## What is expected
In the comment thread below, condense the paragraph beginning "The Pawlenty plan" into a short bulleted list that keeps its main facts.

## Passage provided
--- --- ---
Expect more warfare, more welfare, more deficits, and more tyranny if Pawlenty is elected.
I know little of him, but I know that what he had to say shows that he's going to be more of the same.
I think your making a big mistake. Ron Paul is too "out there" for many independents. Granted, the gap between him and independents has narrowed, its still too much to overcome. I love the guy. He's simply NOT electable. Pawlenty will get you more of what you like in Paul than any other candidate.
The Pawlenty plan ie based on the assumption that the economy will grow at 5% per year and the bigger economy would generate more revenue even at the lower tax rates. To try to put some scale to the assertion, if the economy grew at a sustained 5% for 8 years, it would grow by 48% of the original size. (Assuming the growth compounds)
Wonderful. Yes. Realistic? I looked up the history at the Bureau of Economic Analysis. (bea.gov) if you want to check my numbers, I used the spreadsheet gdpchg..xls Here’s the score.
H.W Bush averaged exactly 2% growth in his 4 years.
Bill Clinton averaged 3.65% growth in his 8 years.
Shrubbie averaged 1.62% growth in his 8 years.
Clinton was the last president to have a balanced budget, done with higher taxes. Of the three recent presidents, W, with tax cuts for the rich came the closest to the Pawlenty plan. None of the GOP candidates mentioned that President Obama has not raised taxes.
A note on method – I don’t know SOP for economists, but I ‘bumped’ the count by one year on the assumption that changes in policy don’t show in the first year. HW was president from ’89 to ’92. But I credited him with the economy from ’90 to ’93. This gave HW credit (or blame) for Clinton’s first calendar year, but I used the same method throughout the calculations.
--- --- ---
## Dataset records
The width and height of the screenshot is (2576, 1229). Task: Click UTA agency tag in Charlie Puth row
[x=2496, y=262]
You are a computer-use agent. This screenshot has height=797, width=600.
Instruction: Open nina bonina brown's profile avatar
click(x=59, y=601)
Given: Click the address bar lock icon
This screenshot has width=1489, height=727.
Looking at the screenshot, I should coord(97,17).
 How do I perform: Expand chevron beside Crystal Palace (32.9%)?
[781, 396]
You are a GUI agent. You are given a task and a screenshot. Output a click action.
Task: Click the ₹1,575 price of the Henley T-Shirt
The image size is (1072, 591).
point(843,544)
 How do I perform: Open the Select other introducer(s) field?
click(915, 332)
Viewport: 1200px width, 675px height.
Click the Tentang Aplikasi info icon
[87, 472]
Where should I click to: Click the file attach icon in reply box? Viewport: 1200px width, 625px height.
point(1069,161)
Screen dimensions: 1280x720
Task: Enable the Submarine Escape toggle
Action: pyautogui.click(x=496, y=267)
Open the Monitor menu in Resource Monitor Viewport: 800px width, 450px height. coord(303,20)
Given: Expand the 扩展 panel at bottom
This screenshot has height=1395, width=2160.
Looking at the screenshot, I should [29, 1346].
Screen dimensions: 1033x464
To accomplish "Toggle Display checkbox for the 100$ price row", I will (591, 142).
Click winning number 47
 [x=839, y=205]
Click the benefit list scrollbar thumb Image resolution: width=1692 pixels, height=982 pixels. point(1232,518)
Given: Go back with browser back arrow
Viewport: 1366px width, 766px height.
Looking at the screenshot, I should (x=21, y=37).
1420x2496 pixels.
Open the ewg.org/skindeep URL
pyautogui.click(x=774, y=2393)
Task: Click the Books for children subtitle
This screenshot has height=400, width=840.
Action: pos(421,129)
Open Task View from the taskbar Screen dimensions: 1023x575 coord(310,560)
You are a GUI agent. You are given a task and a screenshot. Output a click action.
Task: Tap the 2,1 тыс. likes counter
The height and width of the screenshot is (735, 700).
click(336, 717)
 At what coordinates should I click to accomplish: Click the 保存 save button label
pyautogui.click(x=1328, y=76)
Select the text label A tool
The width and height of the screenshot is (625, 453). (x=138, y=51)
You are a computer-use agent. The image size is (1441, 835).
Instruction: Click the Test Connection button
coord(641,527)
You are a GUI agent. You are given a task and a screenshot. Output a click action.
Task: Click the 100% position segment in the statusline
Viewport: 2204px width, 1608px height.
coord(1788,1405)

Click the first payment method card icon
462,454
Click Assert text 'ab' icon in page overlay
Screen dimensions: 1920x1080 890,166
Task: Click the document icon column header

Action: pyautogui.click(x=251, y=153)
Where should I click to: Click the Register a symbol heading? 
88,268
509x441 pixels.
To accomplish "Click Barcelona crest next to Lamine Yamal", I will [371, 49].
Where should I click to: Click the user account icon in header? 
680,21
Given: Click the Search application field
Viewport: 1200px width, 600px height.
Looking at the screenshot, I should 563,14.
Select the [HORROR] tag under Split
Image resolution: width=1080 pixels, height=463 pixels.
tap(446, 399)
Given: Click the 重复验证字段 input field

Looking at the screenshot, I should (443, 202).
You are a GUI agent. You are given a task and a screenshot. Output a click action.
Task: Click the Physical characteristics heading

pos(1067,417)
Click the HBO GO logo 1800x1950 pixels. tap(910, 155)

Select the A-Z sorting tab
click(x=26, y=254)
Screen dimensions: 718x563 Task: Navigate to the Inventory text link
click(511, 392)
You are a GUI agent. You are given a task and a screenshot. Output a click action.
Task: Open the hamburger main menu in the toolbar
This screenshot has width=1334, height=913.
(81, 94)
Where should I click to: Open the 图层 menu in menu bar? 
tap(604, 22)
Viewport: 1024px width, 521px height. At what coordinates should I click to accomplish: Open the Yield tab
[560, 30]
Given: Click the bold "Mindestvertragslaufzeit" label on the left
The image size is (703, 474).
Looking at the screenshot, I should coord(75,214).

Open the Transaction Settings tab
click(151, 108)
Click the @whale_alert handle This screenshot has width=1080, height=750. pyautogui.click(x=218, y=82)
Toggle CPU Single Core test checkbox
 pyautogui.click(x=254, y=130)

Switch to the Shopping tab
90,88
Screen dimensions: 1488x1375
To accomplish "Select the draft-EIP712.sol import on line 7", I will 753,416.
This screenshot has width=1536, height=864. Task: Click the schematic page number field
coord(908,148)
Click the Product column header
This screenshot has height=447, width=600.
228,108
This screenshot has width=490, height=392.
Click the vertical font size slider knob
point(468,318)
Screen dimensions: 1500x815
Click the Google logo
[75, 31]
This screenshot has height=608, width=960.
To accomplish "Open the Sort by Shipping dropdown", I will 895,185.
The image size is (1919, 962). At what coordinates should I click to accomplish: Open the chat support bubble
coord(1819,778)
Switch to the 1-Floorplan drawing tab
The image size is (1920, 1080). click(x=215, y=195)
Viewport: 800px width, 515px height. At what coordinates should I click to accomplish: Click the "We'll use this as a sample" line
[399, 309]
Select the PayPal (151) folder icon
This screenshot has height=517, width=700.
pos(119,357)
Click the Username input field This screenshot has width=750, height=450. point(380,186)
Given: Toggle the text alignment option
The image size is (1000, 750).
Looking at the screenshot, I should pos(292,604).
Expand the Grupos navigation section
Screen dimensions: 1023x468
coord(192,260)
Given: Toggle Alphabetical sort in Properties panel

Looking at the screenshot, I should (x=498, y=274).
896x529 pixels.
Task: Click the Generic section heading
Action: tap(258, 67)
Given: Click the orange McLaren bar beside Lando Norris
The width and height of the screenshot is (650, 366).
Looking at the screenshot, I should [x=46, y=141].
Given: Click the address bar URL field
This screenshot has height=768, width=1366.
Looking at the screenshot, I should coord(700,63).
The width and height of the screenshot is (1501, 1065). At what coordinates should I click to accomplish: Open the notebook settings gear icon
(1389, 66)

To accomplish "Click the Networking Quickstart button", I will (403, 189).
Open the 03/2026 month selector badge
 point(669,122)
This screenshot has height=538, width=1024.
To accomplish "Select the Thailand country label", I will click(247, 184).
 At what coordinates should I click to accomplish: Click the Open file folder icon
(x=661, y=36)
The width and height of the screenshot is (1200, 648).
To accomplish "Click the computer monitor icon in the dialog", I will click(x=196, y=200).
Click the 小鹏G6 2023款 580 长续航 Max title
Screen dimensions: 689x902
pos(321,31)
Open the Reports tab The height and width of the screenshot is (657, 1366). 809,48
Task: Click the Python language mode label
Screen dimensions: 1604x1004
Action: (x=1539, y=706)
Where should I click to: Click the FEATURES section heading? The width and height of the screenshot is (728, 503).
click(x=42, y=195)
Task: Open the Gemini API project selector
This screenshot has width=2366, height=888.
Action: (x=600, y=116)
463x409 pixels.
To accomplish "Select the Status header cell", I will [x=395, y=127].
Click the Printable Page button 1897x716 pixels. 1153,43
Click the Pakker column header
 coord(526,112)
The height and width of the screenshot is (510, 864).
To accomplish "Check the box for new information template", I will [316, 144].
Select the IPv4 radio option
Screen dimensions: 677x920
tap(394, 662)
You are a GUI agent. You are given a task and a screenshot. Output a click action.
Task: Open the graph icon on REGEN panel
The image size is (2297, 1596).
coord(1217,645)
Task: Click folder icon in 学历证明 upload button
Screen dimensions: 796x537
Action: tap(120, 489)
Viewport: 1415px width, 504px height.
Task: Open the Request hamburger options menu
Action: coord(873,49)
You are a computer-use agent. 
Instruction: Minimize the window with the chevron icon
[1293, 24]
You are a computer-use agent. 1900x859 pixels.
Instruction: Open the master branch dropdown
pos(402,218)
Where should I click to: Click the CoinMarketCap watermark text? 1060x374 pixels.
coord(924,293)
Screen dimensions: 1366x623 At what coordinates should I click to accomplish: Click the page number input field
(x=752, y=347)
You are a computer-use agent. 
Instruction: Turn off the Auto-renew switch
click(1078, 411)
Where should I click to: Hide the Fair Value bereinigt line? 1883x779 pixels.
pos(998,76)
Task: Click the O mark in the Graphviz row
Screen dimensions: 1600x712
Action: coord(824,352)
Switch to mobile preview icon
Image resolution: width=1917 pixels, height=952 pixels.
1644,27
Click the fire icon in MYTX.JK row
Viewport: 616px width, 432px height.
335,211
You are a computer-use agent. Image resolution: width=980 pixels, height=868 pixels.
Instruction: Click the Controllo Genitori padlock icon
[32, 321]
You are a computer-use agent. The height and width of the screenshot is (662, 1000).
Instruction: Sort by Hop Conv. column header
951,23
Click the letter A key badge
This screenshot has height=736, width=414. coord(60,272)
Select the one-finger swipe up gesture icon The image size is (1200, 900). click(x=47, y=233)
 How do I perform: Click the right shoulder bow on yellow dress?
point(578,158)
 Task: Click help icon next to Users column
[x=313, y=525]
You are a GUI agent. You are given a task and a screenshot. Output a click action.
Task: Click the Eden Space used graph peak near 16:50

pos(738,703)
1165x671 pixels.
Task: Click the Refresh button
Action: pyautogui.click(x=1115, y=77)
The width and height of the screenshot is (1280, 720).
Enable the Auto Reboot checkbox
--- --- ---
## Solved exercise
- The Pawlenty plan assumes the economy will grow 5% per year.
- It expects the bigger economy to generate more revenue even at lower tax rates.
- Sustained 5% growth for 8 years, compounded, would grow the economy by 48% of its original size.